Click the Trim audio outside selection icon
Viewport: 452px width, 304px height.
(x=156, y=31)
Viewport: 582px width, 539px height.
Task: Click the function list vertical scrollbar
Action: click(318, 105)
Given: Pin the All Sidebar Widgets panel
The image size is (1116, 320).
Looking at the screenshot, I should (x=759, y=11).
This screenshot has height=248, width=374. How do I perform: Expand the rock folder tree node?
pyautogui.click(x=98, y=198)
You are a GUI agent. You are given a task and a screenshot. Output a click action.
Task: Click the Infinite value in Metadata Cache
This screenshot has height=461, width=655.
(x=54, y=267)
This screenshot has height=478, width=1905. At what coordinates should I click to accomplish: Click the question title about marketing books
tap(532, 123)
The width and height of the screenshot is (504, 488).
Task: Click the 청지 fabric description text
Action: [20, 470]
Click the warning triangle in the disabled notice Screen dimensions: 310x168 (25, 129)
=-=-=-=-=
▶ _Task item_
In full and without change, transcribe the data above.

▶ _Answer area_
Click the Trim audio outside selection icon
Viewport: 452px width, 304px height.
(x=156, y=31)
Viewport: 582px width, 539px height.
Task: Click the function list vertical scrollbar
Action: click(318, 105)
Given: Pin the All Sidebar Widgets panel
The image size is (1116, 320).
Looking at the screenshot, I should (x=759, y=11).
This screenshot has height=248, width=374. How do I perform: Expand the rock folder tree node?
pyautogui.click(x=98, y=198)
You are a GUI agent. You are given a task and a screenshot. Output a click action.
Task: Click the Infinite value in Metadata Cache
This screenshot has height=461, width=655.
(x=54, y=267)
This screenshot has height=478, width=1905. At what coordinates should I click to accomplish: Click the question title about marketing books
tap(532, 123)
The width and height of the screenshot is (504, 488).
Task: Click the 청지 fabric description text
Action: [20, 470]
Click the warning triangle in the disabled notice Screen dimensions: 310x168 (25, 129)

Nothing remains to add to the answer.